Petunjuk Latihan
Ambil setiap baris di bawah ini yang memuat kata "Where", lalu salin baris-baris itu tanpa perubahan.

Baris Data
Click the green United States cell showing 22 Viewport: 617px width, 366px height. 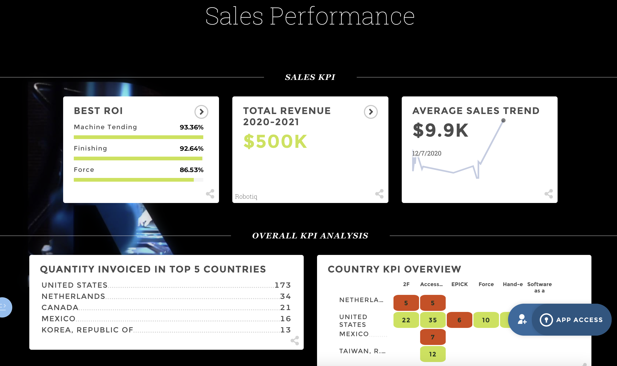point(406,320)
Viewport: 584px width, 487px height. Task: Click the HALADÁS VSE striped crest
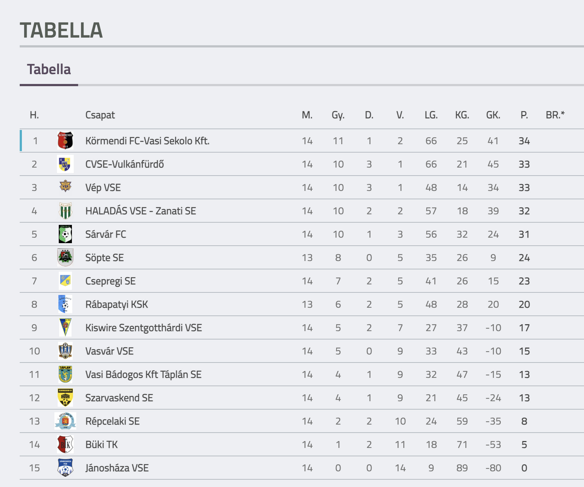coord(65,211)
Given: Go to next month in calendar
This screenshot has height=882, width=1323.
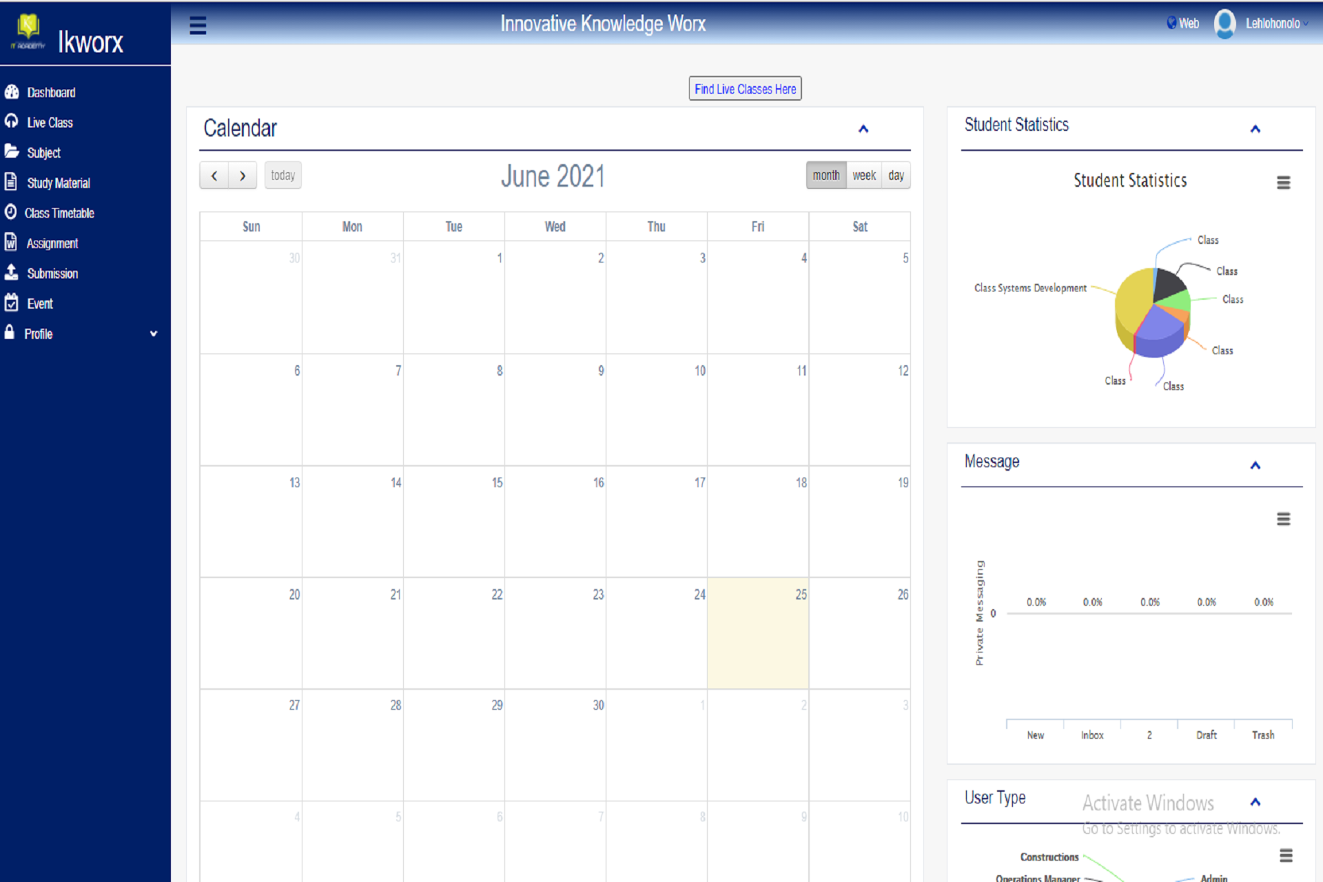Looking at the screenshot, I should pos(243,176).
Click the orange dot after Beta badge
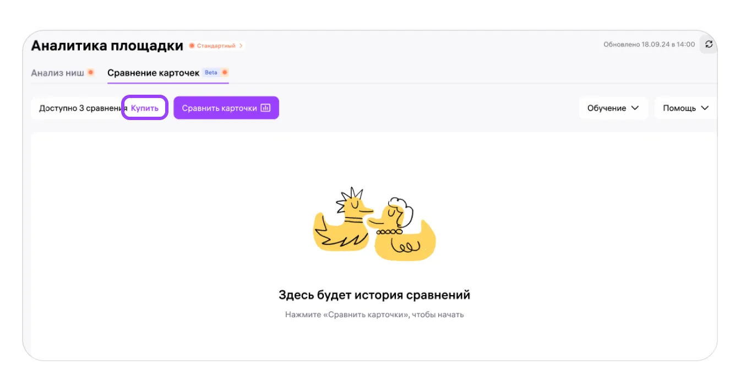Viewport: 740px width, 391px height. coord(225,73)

--

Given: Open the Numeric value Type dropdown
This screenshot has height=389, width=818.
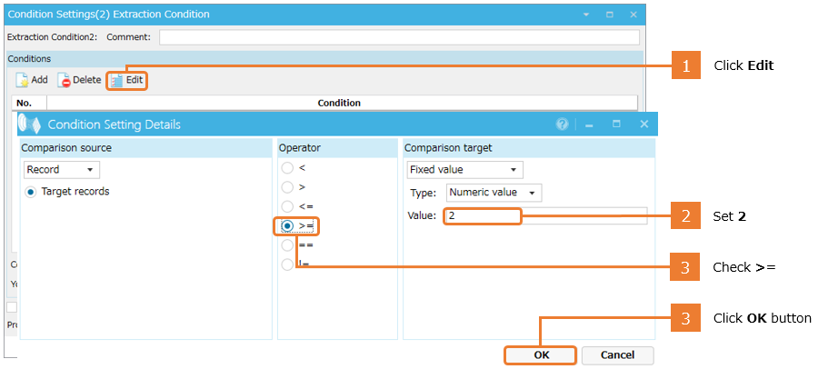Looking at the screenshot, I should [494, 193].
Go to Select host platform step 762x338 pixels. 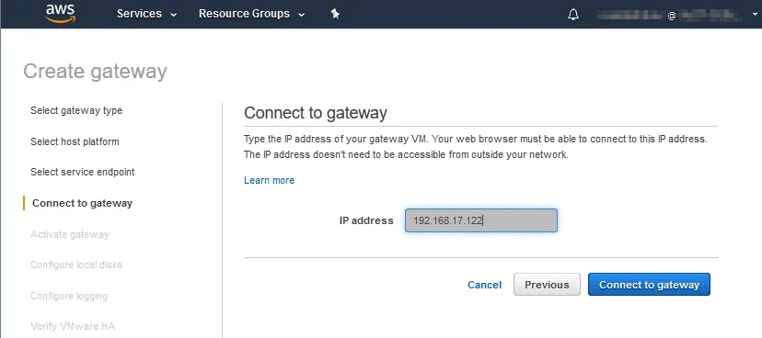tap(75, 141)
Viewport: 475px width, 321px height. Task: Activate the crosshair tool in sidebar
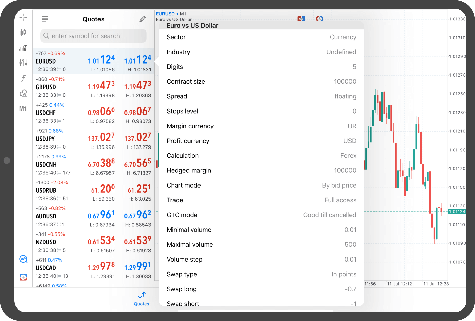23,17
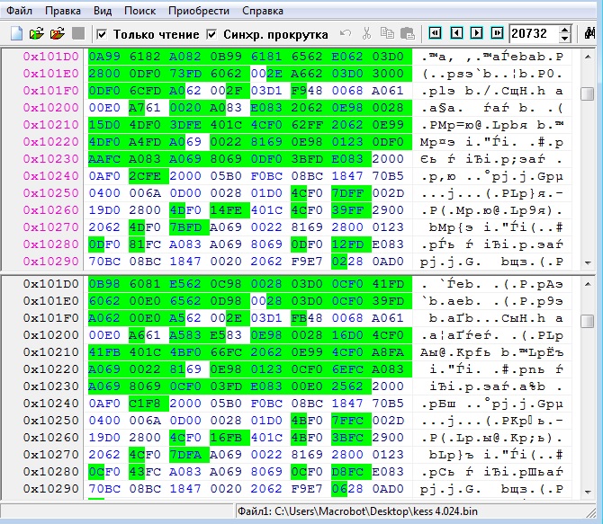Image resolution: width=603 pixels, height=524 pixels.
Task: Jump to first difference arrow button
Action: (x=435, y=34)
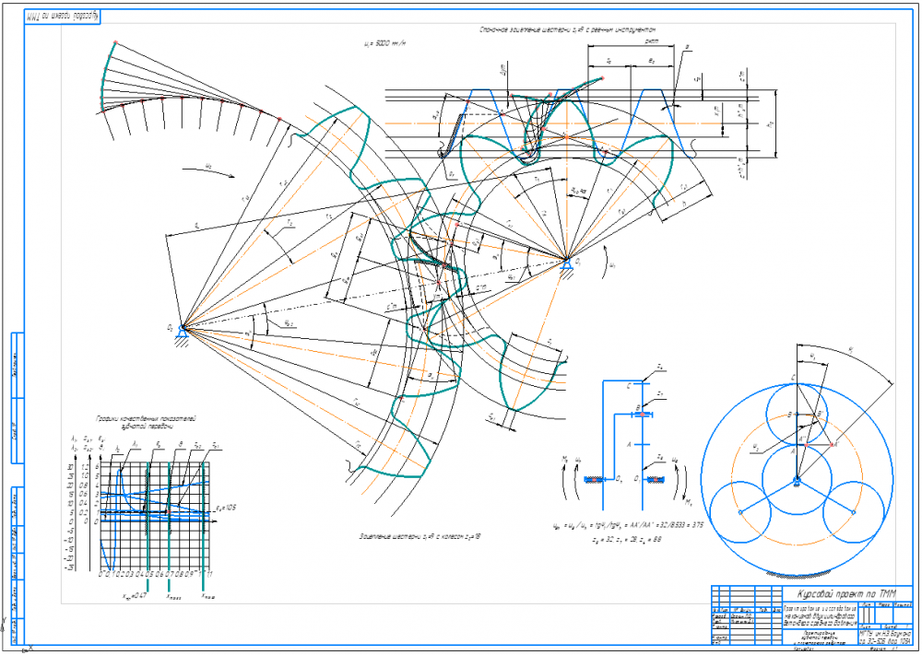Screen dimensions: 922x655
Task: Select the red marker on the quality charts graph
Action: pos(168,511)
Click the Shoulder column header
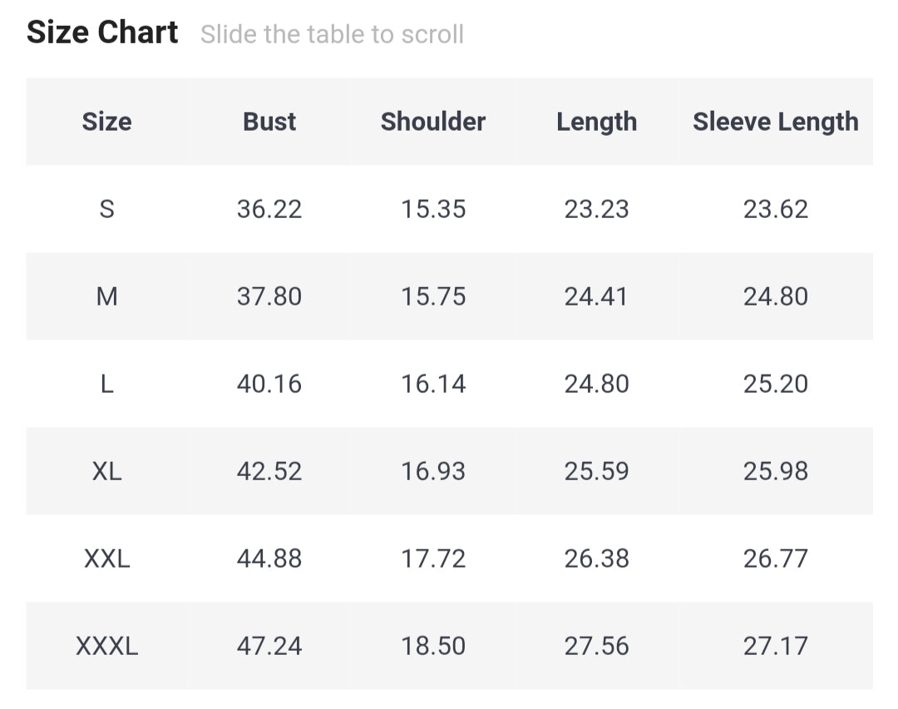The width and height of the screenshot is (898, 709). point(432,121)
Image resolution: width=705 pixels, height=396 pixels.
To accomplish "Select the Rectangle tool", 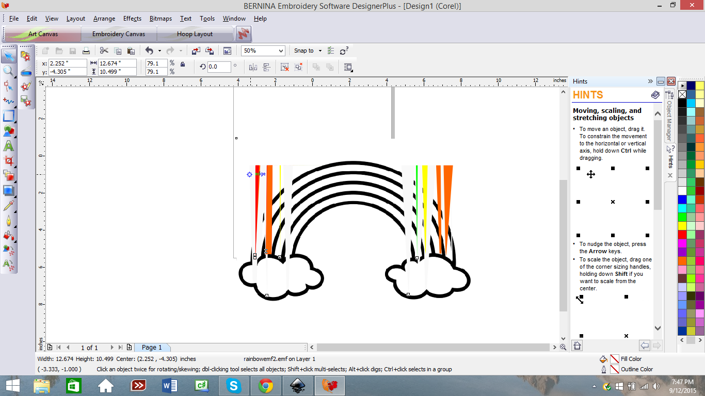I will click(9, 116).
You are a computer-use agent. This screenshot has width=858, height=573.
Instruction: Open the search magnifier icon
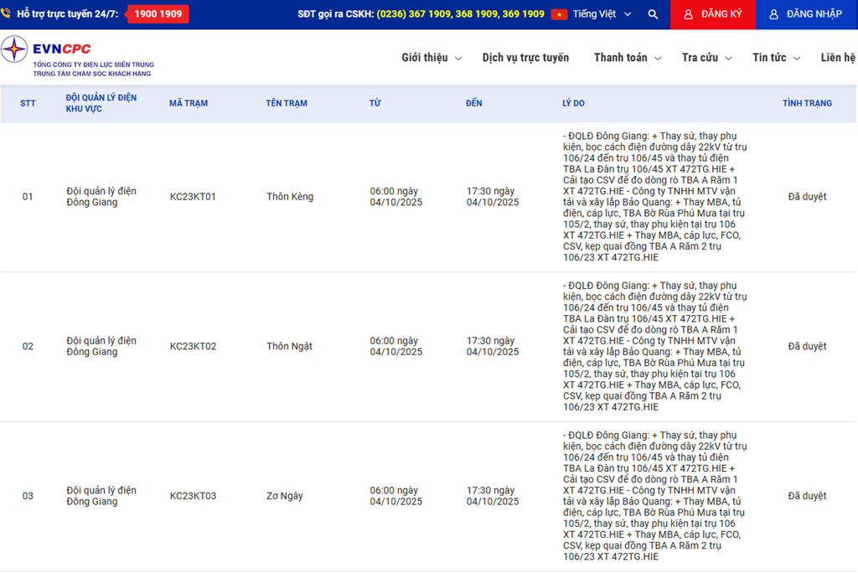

==

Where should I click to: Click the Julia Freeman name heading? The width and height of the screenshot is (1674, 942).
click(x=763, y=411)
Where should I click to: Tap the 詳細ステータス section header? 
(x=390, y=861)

Jawaban Latihan
Where should I click to: Click the Julia Freeman name heading? The width and height of the screenshot is (1674, 942).
Where should I click to: Tap the 詳細ステータス section header? 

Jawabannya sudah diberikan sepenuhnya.